Hi,
I have this problem that testing ceph_erasure_code sometimes crashes in:
ceph_erasure_code --debug-osd 20 --plugin_exists jerasure
If I just run this in a while loop on the command line then it crashes
only once every few hundert runs.
Running it in the testset it crashes just about every time.
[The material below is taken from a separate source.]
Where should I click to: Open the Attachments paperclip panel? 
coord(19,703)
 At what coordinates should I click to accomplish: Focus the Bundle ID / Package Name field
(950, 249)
The crash from the core is an invalid point in the assertion code I
added to log/Entry.h
#7 0x000000000077984d in ceph::log::Entry::hint_size (this=0x80405cf00)
at log/Entry.h:70
70 assert( *m_exp_len != -1 );
(gdb) l
65 }
66
67 // function improves estimate for expected size of message
68 void hint_size() {
69 if (m_exp_len != NULL) {
70 assert( *m_exp_len != -1 );
71 assert( 0 <= *m_exp_len );
72 assert( *m_exp_len <= 100000 );
73 size_t size = m_streambuf.size();
74 if (size > __atomic_load_n(m_exp_len, __ATOMIC_RELAXED)) {
(gdb) p m_exp_len
$1 = (size_t *) 0x8045ec5c0
(gdb) p &m_exp_len
$2 = (size_t **) 0x80405cf90
the address in m_exp_len 0x8045ec5c0 is outside of the heap, and gives
an illegal access.
And thus the program gets a SIGSEGV
Now my problem is that I can run this under gdb and watch the memory.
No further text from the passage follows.